Amitav Ghosh’s novel The Shadow Lines (1988) continues to be a prominent example of South Asian postcolonial writing in English and also regularly features in postcolonial curricula. In this paper, I undertake a close reading and feminist analysis of one character, May Price, as she is constituted in the space of the narrative itself and in critical analyses of the novel. I argue that there is discernible lacuna in criticism about her role(s) and characterization. More pertinently, in these analyses, her identity as a foreign woman sexually violated by the Indian protagonists (Tridib/the narrator) has mostly gone unnoticed or, when touched upon, is problematically couched in the vocabulary of romantic love and consent. The narrative space of the text itself, constituted through its patriarchal narrator-character’s focalization and through authorial choices, allows the character no agency to protest these violations, and offers no space for redressal or any sustained reactive expression of opposition. Rather, through hasty resolutions, absolute forgiveness, and belated consent as presented through May Price’s words and actions, these violations are seemingly turned into seductions, exonerating the assaulters entirely. I aim to highlight that narratives such as The Shadow Lines and attendant critical reflections often choose to examine questions of nation, identity, and memory, which are undoubtedly significant, at the expense of the representation and agency of women. In order to address this gap, gendered power dynamics need to be made central and not peripheral to postcolonial scholarship and discussion.

Author Biography

Pooja Sancheti, IISER Pune

Pooja Sancheti is an Assistant Professor in the Humanities and Social Sciences Department at the Indian Institute of Science Education and Research (IISER) Pune, India.
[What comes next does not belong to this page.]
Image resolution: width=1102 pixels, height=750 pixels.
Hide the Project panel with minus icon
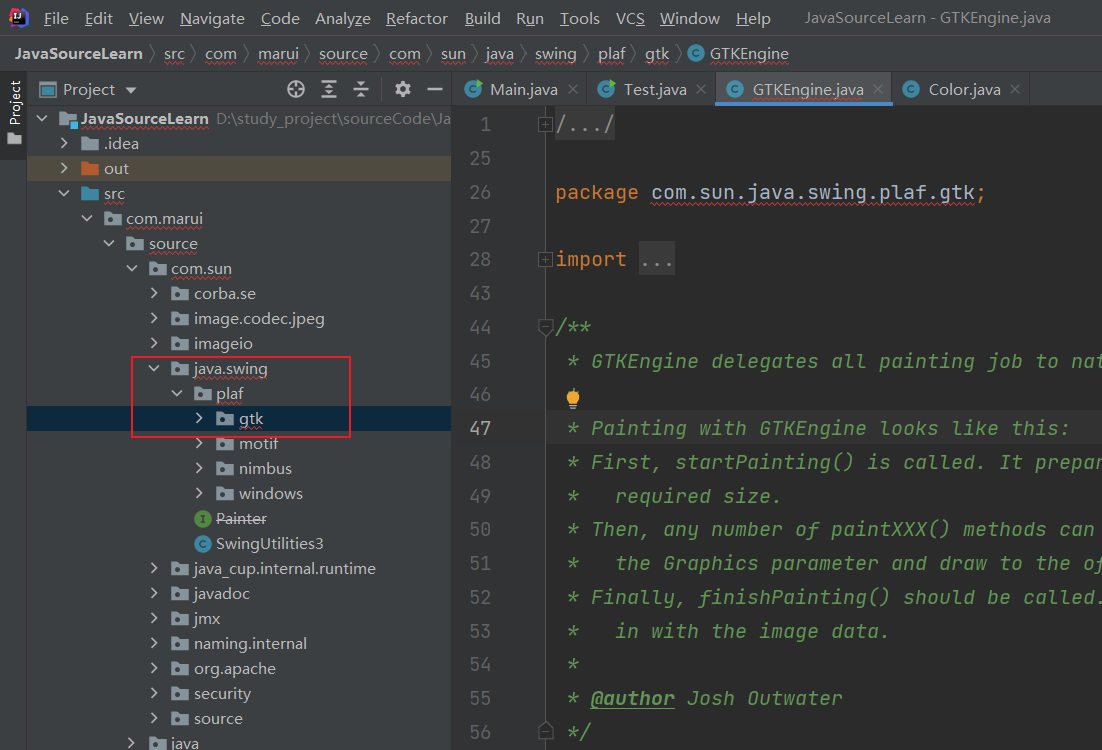[x=435, y=89]
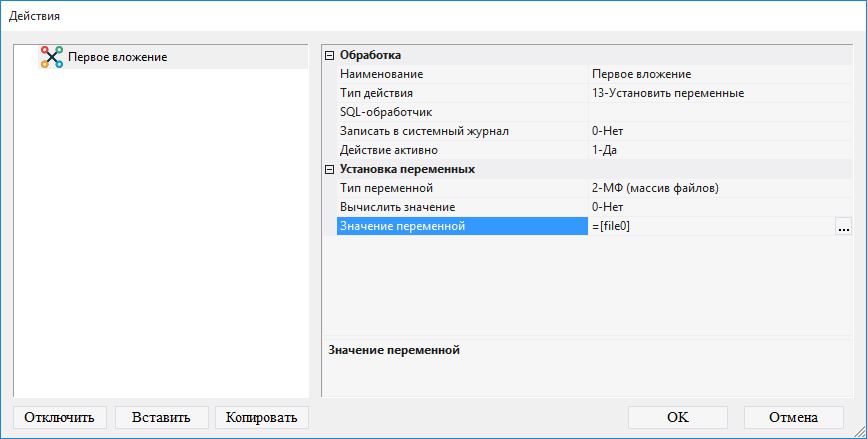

She was awarded the PhD degree for her thesis titled “Magical Postmodernist Imagination: Contexts and Texts” in 2014 from The English and Foreign Languages University, Hyderabad, India. Her current academic interests are South Asian Anglophone fiction, transnational literature, women’s writing, magical realism, and postcolonial theory. She is also an amateur Hindi-English translator. She also dabbles in the interdisciplinary domain of language and science and teaches EAP, a parallel research interest. She has published in reputed academic journals and presented her research at several national and international conferences.